It was the conclusion of the Commission that any loss of water by reason of a shut-down of the Aqueduct during construction of a by-pass might be supplied from alternate sources and that the Aqueduct could be rewatered and restored to service "in only 60 hours" should such alternate sources fail and the need for the Aqueduct's water arises before the completion of the by-pass (opinion, par. 296). But 60 hours of reduction in water to eight million people from a source that supplies 40% of New York City's water is a harrowing thought. It must be recalled that during the recent years of comparative drought, the constant threats to the water supply of New York were appropriately treated as grave problems. What the Commission is, in effect, saying is that 60 hours of reduced water supply is less important than two minutes' delay in activating the spinning reserves if some other source of power than the proposed pumped storage project should be utilized by Con Edison. It is submitted, however, that the 60 hour figure is merely hypothetical. In 1914 when the Catskill Aqueduct collapsed during its construction precisely where this project is to be located, it took a year to repair the Aqueduct and restore it to service. (Record, 16,743, 16,8358). Whatever the probabilities of damage to the Aqueduct may be, the testimony is that the hazard is real and there should be no license issued where there is a reasonable doubt, as there is here, as to the security of the New York City water supply. What we are faced with is a situation of unknown but extraordinary hazard.

We have seen how in the Woodby, Sherman, Schneiderman and Rowoldt cases, supra, the Supreme Court has imposed stringent burdens of proof upon the government in proceedings involving immigration and citizenship where irreparable damage to the lives of individuals may be concerned. An increase of the burden upon Con Edison and the Commission in this case is no more than a mirror image of what has been found appropriate in those cases. Here, instead of irreparable damage to individuals, there is involved the possibility of irreparable damage to a community of approximately eight million people.

This argument is supported by other situations in which the courts have imposed a strict burden of proof. Thus the presumption of a child's legitimacy can be refuted only "by clear and irrefragable proof", "proof so clear and certain 'as not to admit of denial, dispute or controversy", Admire v. Admire, 180 Misc. 68, 42 N.Y.S.2d 755, 760 (Albany Co. 1943). Fraud must be proved by "clear, cogent and convincing evidence", Fruit Industries Foundation v. National Cash Register Co., 406 F.2d 546, 548 (9th Cir. 1969); Borowicz v. Chicago Mastic Co., 367 F.2d 751 (7th Cir. 1966). In certain situations the analogous rule of res ipsa loquitur is applied, creating an otherwise impermissible inference of negligence and, in some jurisdictions, shifting the burden of proof completely. Prosser, Law of Torts (3d Ed.) 234; Ten Ten Chestnut St. Corp. v. Quaker State Coca Cola Bottling Co., 186 Pa. Super. 585, 142 A.2d 306 (1968).

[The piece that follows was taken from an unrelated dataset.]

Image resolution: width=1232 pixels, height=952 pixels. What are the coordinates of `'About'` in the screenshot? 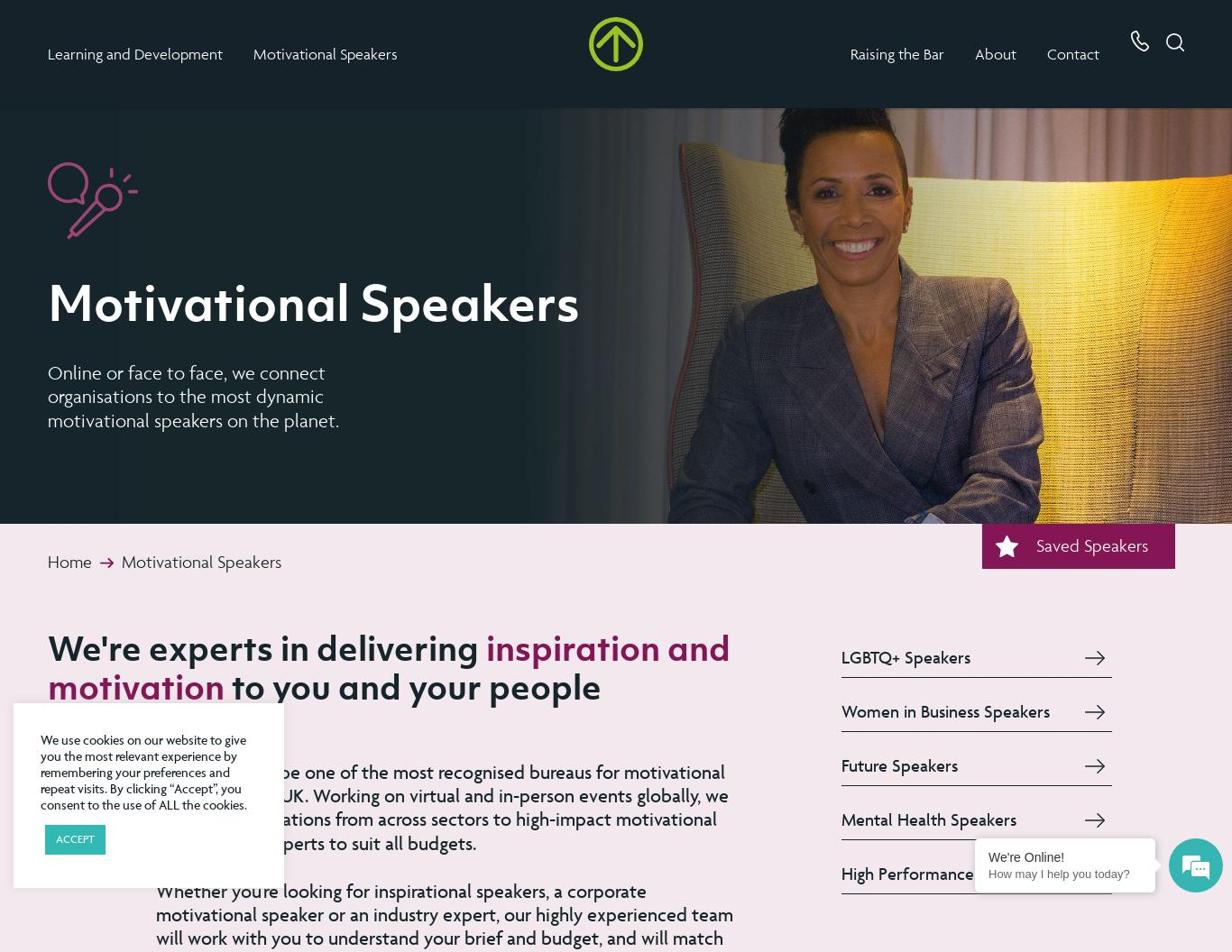 It's located at (995, 53).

One of the dangers to the Aqueduct is the blasting which the project would require. It is no coincidence that blasting is such an inherently dangerous activity that the common law imposes absolute liability for resulting damages.

Once injury is shown to have been caused by the use of explosives, the burden of proof is insuperable. The old New York rule of Booth v. Rome, W. & O. T. R.R. Co., 140 N.Y. 267 that absolute liability for blasting did not extend to damage caused by concussion or vibration has been rejected by this Court, Exner v. Sherman Power Const. Co., 54 F.2d 510 (2d Cir. 1931), as well as a lower New York Court. Heimer v. Johnson, Drake and Piper, 51 Misc.2d 958, 274 N.Y.S.2d 520 (Queens Co. 1966).

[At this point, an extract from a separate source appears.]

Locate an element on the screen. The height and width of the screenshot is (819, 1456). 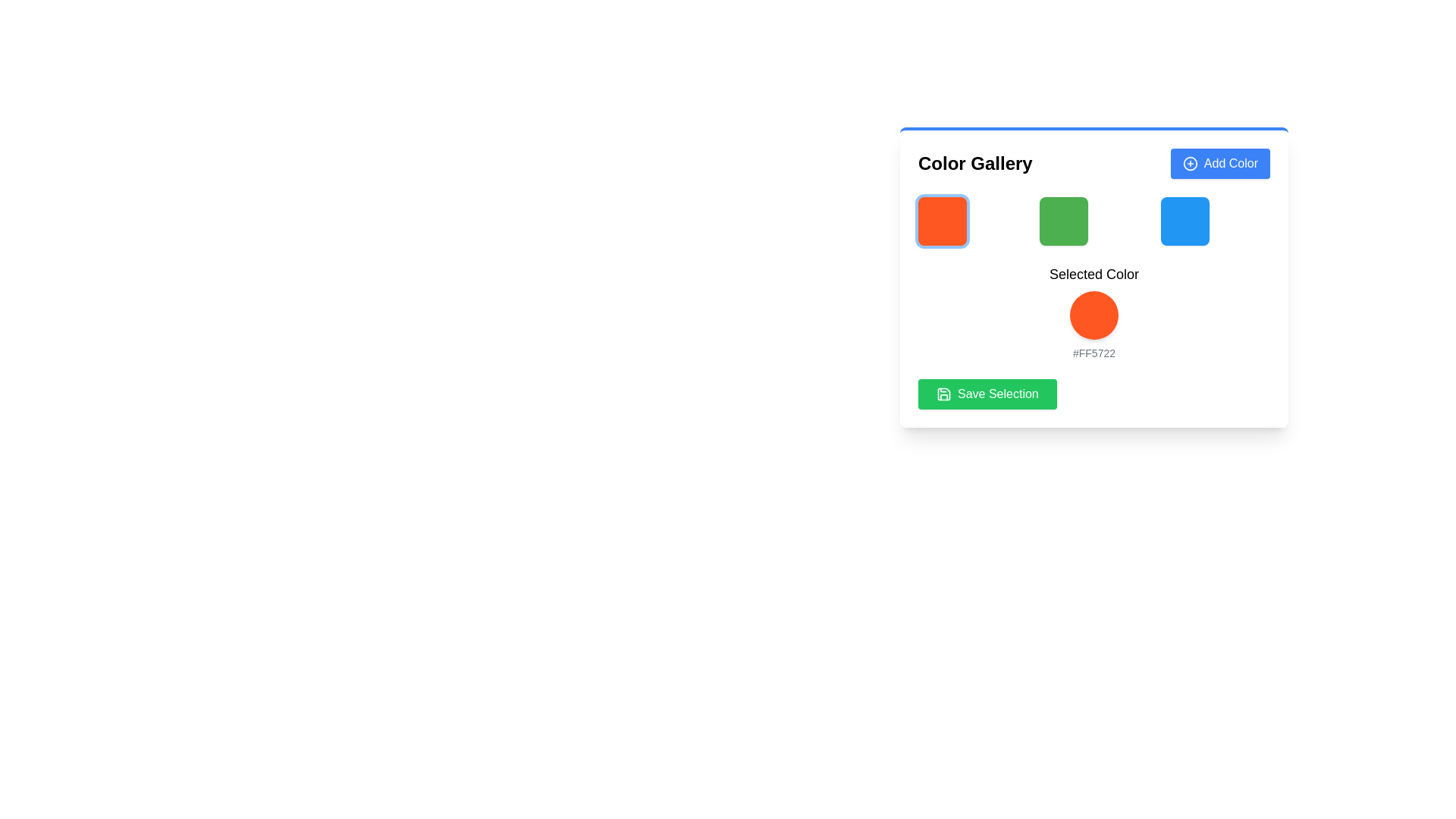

The lesson of the blasting cases is obvious and is directly applicable here: There is such a possibility for damage from blasting, even when undertaken with care, that the blaster must assume the responsibility of an insurer if he wishes to use explosives. Where, as in the present case, the issue is presented before the blasting occurs, it is incumbent on the tribunal to recognize the inherent possibility of unpredictable damage, coupled with the known risks of real damage, and require of the applicant unequivocal evidence that the project will not disrupt the water supply of a metropolis.

These are analogous situations in which courts have used one doctrine or another to increase a burden on a party where critical problems of public interests are presented. Concededly, this is not a suit for damages. But the mirror image of the heavy burden in those cases is to place such a burden in advance of damage on those whose actions might be a hazard to the health, sanitation and fire protection of eight million human beings.

The same rule should apply to the possible risk of damage to the Aqueduct from shifting geological stress resulting from the removal of 245,000 cubic feet of rock.

Whatever the degree of care used, there is the possibility of damage, just as in blasting. Where it is demonstrated that the risk is more than conjectural, the applicant should be required to meet a strict burden of proof that its project will cause no damage.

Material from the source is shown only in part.